=== Source material ===
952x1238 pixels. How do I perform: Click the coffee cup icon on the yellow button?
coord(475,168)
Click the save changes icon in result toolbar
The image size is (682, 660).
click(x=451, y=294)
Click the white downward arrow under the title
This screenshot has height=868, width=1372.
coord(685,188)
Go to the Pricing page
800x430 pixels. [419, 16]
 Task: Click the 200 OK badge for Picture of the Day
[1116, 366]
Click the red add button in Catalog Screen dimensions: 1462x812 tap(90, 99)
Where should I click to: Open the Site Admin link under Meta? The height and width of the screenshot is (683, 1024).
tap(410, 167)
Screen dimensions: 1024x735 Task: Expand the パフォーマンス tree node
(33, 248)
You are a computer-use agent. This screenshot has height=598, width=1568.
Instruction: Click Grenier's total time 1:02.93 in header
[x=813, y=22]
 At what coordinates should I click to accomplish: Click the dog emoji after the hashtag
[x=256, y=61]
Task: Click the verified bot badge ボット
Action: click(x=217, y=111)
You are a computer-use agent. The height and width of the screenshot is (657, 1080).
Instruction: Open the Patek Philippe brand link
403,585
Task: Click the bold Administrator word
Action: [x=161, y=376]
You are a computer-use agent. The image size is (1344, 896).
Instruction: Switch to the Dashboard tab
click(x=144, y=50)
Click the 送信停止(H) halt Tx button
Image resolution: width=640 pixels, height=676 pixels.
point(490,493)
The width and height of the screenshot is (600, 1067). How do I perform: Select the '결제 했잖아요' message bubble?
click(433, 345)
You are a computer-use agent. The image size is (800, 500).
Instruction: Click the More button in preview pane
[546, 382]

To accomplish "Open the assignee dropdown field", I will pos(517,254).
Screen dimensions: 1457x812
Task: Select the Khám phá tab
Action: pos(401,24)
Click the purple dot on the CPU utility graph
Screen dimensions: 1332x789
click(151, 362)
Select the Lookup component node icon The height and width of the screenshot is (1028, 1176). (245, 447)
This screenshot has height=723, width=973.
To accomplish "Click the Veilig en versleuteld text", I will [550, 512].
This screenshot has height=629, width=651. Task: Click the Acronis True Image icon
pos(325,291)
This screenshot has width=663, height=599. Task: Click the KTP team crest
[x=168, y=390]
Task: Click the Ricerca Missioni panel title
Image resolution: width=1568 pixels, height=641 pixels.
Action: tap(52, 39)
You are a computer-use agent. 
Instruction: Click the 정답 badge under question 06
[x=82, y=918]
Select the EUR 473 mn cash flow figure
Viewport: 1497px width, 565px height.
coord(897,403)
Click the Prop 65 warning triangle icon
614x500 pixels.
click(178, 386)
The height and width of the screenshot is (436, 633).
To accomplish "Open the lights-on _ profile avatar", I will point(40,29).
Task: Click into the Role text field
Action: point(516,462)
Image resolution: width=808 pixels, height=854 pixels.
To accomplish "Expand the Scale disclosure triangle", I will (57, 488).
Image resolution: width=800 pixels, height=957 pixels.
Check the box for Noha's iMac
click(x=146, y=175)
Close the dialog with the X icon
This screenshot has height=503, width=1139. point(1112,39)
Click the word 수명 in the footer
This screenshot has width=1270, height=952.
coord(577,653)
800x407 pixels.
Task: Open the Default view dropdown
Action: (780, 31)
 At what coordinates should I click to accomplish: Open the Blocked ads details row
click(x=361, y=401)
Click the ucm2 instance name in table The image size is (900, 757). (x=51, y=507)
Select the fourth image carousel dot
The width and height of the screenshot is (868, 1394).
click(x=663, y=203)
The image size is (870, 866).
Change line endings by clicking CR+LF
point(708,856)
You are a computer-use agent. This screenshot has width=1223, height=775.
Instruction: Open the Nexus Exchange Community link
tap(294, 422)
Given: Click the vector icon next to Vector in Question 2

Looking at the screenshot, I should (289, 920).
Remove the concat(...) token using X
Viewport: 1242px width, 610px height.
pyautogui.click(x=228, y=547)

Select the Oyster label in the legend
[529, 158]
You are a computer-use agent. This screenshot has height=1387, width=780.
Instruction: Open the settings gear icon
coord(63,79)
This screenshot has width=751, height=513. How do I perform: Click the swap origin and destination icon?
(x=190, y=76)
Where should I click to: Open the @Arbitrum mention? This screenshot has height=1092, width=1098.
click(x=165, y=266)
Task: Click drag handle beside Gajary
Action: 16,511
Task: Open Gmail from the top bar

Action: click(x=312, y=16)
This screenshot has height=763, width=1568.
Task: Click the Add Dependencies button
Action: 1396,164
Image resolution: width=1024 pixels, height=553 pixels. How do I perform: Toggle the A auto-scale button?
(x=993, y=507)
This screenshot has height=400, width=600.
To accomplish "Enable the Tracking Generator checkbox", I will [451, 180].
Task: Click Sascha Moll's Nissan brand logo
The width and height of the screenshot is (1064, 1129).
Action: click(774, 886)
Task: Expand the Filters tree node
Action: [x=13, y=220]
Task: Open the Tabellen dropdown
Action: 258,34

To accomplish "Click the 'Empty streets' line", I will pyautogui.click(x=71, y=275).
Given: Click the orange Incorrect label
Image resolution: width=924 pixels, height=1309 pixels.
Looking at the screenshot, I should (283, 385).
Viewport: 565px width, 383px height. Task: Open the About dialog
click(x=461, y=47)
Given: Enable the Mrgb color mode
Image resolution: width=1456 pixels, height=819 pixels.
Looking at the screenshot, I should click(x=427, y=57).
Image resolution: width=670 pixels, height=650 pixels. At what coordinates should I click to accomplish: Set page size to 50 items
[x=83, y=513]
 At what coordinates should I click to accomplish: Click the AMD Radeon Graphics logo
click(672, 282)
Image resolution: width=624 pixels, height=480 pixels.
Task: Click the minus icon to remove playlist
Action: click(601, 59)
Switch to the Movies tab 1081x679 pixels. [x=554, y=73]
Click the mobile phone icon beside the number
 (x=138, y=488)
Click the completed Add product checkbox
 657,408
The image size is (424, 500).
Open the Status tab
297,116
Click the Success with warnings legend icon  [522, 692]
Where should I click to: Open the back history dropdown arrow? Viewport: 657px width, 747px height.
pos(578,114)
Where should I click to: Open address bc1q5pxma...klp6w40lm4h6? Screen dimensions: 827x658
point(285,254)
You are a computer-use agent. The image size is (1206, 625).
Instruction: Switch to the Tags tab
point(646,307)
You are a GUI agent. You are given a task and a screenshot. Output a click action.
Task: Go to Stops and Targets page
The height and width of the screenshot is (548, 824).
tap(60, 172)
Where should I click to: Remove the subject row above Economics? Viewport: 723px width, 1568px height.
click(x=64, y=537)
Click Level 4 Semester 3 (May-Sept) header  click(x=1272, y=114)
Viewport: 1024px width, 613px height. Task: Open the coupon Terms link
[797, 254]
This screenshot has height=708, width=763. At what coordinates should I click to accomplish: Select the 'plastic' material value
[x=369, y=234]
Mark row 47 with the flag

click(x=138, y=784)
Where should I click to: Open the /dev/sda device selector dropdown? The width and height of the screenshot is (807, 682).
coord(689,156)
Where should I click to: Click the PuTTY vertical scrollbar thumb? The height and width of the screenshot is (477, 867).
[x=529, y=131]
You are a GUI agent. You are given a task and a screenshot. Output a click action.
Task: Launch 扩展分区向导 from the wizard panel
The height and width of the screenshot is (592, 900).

=== Assignment ===
Print the material once more, exactly as it appears.

=== Answer section ===
952x1238 pixels. How do I perform: Click the coffee cup icon on the yellow button?
coord(475,168)
Click the save changes icon in result toolbar
The image size is (682, 660).
click(x=451, y=294)
Click the white downward arrow under the title
This screenshot has height=868, width=1372.
coord(685,188)
Go to the Pricing page
800x430 pixels. [419, 16]
 Task: Click the 200 OK badge for Picture of the Day
[1116, 366]
Click the red add button in Catalog Screen dimensions: 1462x812 tap(90, 99)
Where should I click to: Open the Site Admin link under Meta? The height and width of the screenshot is (683, 1024).
tap(410, 167)
Screen dimensions: 1024x735 Task: Expand the パフォーマンス tree node
(33, 248)
You are a computer-use agent. This screenshot has height=598, width=1568.
Instruction: Click Grenier's total time 1:02.93 in header
[x=813, y=22]
 At what coordinates should I click to accomplish: Click the dog emoji after the hashtag
[x=256, y=61]
Task: Click the verified bot badge ボット
Action: click(x=217, y=111)
You are a computer-use agent. The height and width of the screenshot is (657, 1080).
Instruction: Open the Patek Philippe brand link
403,585
Task: Click the bold Administrator word
Action: [x=161, y=376]
You are a computer-use agent. The image size is (1344, 896).
Instruction: Switch to the Dashboard tab
click(x=144, y=50)
Click the 送信停止(H) halt Tx button
Image resolution: width=640 pixels, height=676 pixels.
point(490,493)
The width and height of the screenshot is (600, 1067). How do I perform: Select the '결제 했잖아요' message bubble?
click(433, 345)
You are a computer-use agent. The image size is (800, 500).
Instruction: Click the More button in preview pane
[546, 382]

To accomplish "Open the assignee dropdown field", I will pos(517,254).
Screen dimensions: 1457x812
Task: Select the Khám phá tab
Action: pos(401,24)
Click the purple dot on the CPU utility graph
Screen dimensions: 1332x789
click(151, 362)
Select the Lookup component node icon The height and width of the screenshot is (1028, 1176). (245, 447)
This screenshot has height=723, width=973.
To accomplish "Click the Veilig en versleuteld text", I will [550, 512].
This screenshot has height=629, width=651. Task: Click the Acronis True Image icon
pos(325,291)
This screenshot has width=663, height=599. Task: Click the KTP team crest
[x=168, y=390]
Task: Click the Ricerca Missioni panel title
Image resolution: width=1568 pixels, height=641 pixels.
Action: tap(52, 39)
You are a computer-use agent. 
Instruction: Click the 정답 badge under question 06
[x=82, y=918]
Select the EUR 473 mn cash flow figure
Viewport: 1497px width, 565px height.
coord(897,403)
Click the Prop 65 warning triangle icon
614x500 pixels.
click(178, 386)
The height and width of the screenshot is (436, 633).
To accomplish "Open the lights-on _ profile avatar", I will point(40,29).
Task: Click into the Role text field
Action: point(516,462)
Image resolution: width=808 pixels, height=854 pixels.
To accomplish "Expand the Scale disclosure triangle", I will (57, 488).
Image resolution: width=800 pixels, height=957 pixels.
Check the box for Noha's iMac
click(x=146, y=175)
Close the dialog with the X icon
This screenshot has height=503, width=1139. point(1112,39)
Click the word 수명 in the footer
This screenshot has width=1270, height=952.
coord(577,653)
800x407 pixels.
Task: Open the Default view dropdown
Action: (780, 31)
 At what coordinates should I click to accomplish: Open the Blocked ads details row
click(x=361, y=401)
Click the ucm2 instance name in table The image size is (900, 757). (x=51, y=507)
Select the fourth image carousel dot
The width and height of the screenshot is (868, 1394).
click(x=663, y=203)
The image size is (870, 866).
Change line endings by clicking CR+LF
point(708,856)
You are a computer-use agent. This screenshot has width=1223, height=775.
Instruction: Open the Nexus Exchange Community link
tap(294, 422)
Given: Click the vector icon next to Vector in Question 2

Looking at the screenshot, I should (289, 920).
Remove the concat(...) token using X
Viewport: 1242px width, 610px height.
pyautogui.click(x=228, y=547)

Select the Oyster label in the legend
[529, 158]
You are a computer-use agent. This screenshot has height=1387, width=780.
Instruction: Open the settings gear icon
coord(63,79)
This screenshot has width=751, height=513. How do I perform: Click the swap origin and destination icon?
(x=190, y=76)
Where should I click to: Open the @Arbitrum mention? This screenshot has height=1092, width=1098.
click(x=165, y=266)
Task: Click drag handle beside Gajary
Action: 16,511
Task: Open Gmail from the top bar

Action: click(x=312, y=16)
This screenshot has height=763, width=1568.
Task: Click the Add Dependencies button
Action: 1396,164
Image resolution: width=1024 pixels, height=553 pixels. How do I perform: Toggle the A auto-scale button?
(x=993, y=507)
This screenshot has height=400, width=600.
To accomplish "Enable the Tracking Generator checkbox", I will [451, 180].
Task: Click Sascha Moll's Nissan brand logo
The width and height of the screenshot is (1064, 1129).
Action: click(774, 886)
Task: Expand the Filters tree node
Action: [x=13, y=220]
Task: Open the Tabellen dropdown
Action: 258,34

To accomplish "Click the 'Empty streets' line", I will pyautogui.click(x=71, y=275).
Given: Click the orange Incorrect label
Image resolution: width=924 pixels, height=1309 pixels.
Looking at the screenshot, I should (283, 385).
Viewport: 565px width, 383px height. Task: Open the About dialog
click(x=461, y=47)
Given: Enable the Mrgb color mode
Image resolution: width=1456 pixels, height=819 pixels.
Looking at the screenshot, I should click(x=427, y=57).
Image resolution: width=670 pixels, height=650 pixels. At what coordinates should I click to accomplish: Set page size to 50 items
[x=83, y=513]
 At what coordinates should I click to accomplish: Click the AMD Radeon Graphics logo
click(672, 282)
Image resolution: width=624 pixels, height=480 pixels.
Task: Click the minus icon to remove playlist
Action: click(601, 59)
Switch to the Movies tab 1081x679 pixels. [x=554, y=73]
Click the mobile phone icon beside the number
 (x=138, y=488)
Click the completed Add product checkbox
 657,408
The image size is (424, 500).
Open the Status tab
297,116
Click the Success with warnings legend icon  [522, 692]
Where should I click to: Open the back history dropdown arrow? Viewport: 657px width, 747px height.
pos(578,114)
Where should I click to: Open address bc1q5pxma...klp6w40lm4h6? Screen dimensions: 827x658
point(285,254)
You are a computer-use agent. The image size is (1206, 625).
Instruction: Switch to the Tags tab
point(646,307)
You are a GUI agent. You are given a task and a screenshot. Output a click action.
Task: Go to Stops and Targets page
The height and width of the screenshot is (548, 824).
tap(60, 172)
Where should I click to: Remove the subject row above Economics? Viewport: 723px width, 1568px height.
click(x=64, y=537)
Click Level 4 Semester 3 (May-Sept) header  click(x=1272, y=114)
Viewport: 1024px width, 613px height. Task: Open the coupon Terms link
[797, 254]
This screenshot has height=708, width=763. At what coordinates should I click to accomplish: Select the 'plastic' material value
[x=369, y=234]
Mark row 47 with the flag

click(x=138, y=784)
Where should I click to: Open the /dev/sda device selector dropdown? The width and height of the screenshot is (807, 682).
coord(689,156)
Where should I click to: Click the PuTTY vertical scrollbar thumb? The height and width of the screenshot is (477, 867).
[x=529, y=131]
You are a GUI agent. You are given a task and a screenshot. Output a click action.
Task: Launch 扩展分区向导 from the wizard panel
The height and width of the screenshot is (592, 900).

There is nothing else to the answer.